O "imposto digital" com alíquota de 0,2% pretendido pela equipe do ministro Paulo Guedes, no entanto, não tem qualquer relação comesse debate internacional, afirmam especialistas em tributação.
Apesar do discurso de que ele deve incidir sobre o comércio eletrônico e sobre empresas da nova economia, como Netflix e Uber, pelo montante que se pretende arrecadar entre R$ 120 bilhões e R$ 240 bilhões, segundo membros da equipe econômica - trata-se de algo muito parecido com a velha CPMF (Contribuição Provisória sobre Movimentação Financeira), avaliam tributaristas, mesmo que o governo rechace a comparação.
"A briga com as big techs principalmente na Europa e os impostos digitais que estão sendo criados em países como França, Itália e Inglaterra têm como objetivo o Imposto de Renda de Pessoa Jurídica, não é relacionado com imposto de compra e venda", explica Eduardo Fleury, sócio do FCR Law - Fleury, Coimbra & Rhomberg Advogados.
Nesses países, diz Fleury, empresas como Amazon, Google e Apple deixam pouco lucro, se valendo de planejamento tributário para manter o grosso de sua base tributável, como as operações de marketplace, em lugares com menor carga de impostos.
Nesse contexto, desde 2013 a OCDE tenta, através do programa Beps (sigla em inglês para Erosão da Base Tributável e Transferência de Lucros) , criar regras para que o lucro dessas companhias seja tributado em cada um dos países.
Enquanto a OCDE não consegue atingir esse objetivo, alguns países têm taxado as receitas de serviços digitais, de forma a compensar a incapacidade de tributar o lucro.
No Brasil, segundo o tributarista, o contexto é outro.
Devido ao emaranhado tributário brasileiro, essas empresas não conseguem fazer planejamentos como na Europa, onde a operação delas é maior do que aqui.
Assim, não há no Brasil perda de arrecadação similar ao ocorrido em países europeus.
"Essa nova CPMF ou imposto digital que estão querendo fazer aqui não tem nada a ver com o que está acontecendo na Europa. O problema que a Europa tem, nós não temos", diz Fleury. "Eles estão chamando de digital para disfarçar uma CPMF, é um imposto sobre transações financeiras."
Essa também é a avaliação de Josué Pellegrini, diretor da Instituição Fiscal Independente (IFI) do Senado.
"A CPMF não tem nada ver com o comércio eletrônico, nem com a tributação de big techs", diz. "Guedes aproveitou que esse assunto está atual, com o aumento do consumo eletrônico com a pandemia, e juntou as coisas."

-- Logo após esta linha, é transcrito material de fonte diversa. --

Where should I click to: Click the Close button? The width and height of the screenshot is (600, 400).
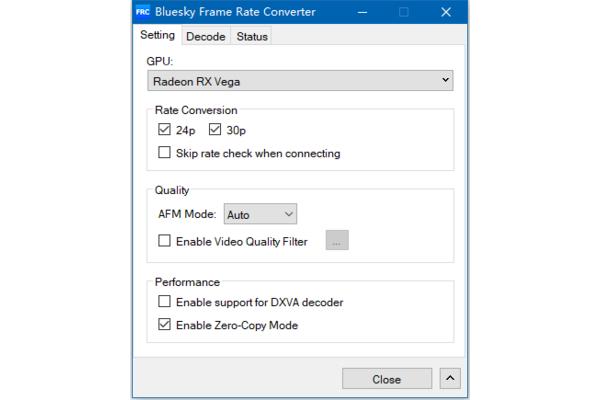[387, 379]
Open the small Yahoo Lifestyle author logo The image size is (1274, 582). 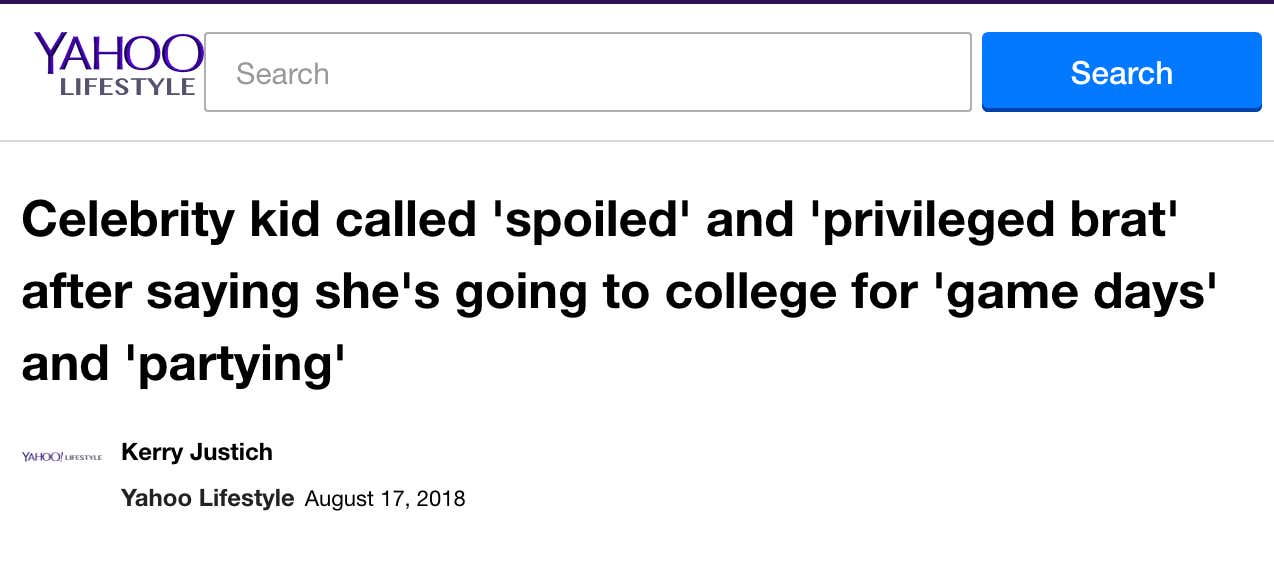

"Mas a intenção dele parece ser a de criar uma CPMF mesmo, porque a tributação do comércio eletrônico não traria arrecadação significativa."
O ministro Guedes fala em simplificação e redução de impostos. Ele defende que, por esse modelo, quem não paga impostos hoje passará apagar - incluindo a economia informal e até mesmo a ilegal - , de modo a permitir a redução de outros tributos.
"Quando todos pagam, pagamos menos", tem repetido.
Ele vê o imposto como forma de substituir a tributação sobre salários e, dependendo da arrecadação, reduzir o Imposto de Renda e pagar benefícios sociais.
Extinta em 2007, a CPMF era cobrada sobre quase todas as movimentações bancárias, como saques em dinheiro, transferências, pagamentos com cartão e quitação de faturas e boletos, com algumas exceções como a compra de ações em Bolsa, transferência entre contas de mesma titularidade e saques de seguro-desemprego e aposentadoria.
Sua última alíquota foi de 0,38% e em 2007, diz Pellegrini, o tributo representava cerca de 7% da arrecadação federal, o que seria equivalente a R$ 90 bilhões na arrecadação de 2019.
Assim, para chegar aos R$ 120 bilhões a R$ 240 bilhões que têm sido mencionados pela equipe econômica, o novo tributo talvez tenha que ser até mais abrangente do que a antiga CPMF, diz o diretor da IFI.
Mas, como ainda não há nenhuma proposta concreta do governo, ainda não se sabe exatamente do que se trata o novo "imposto digital".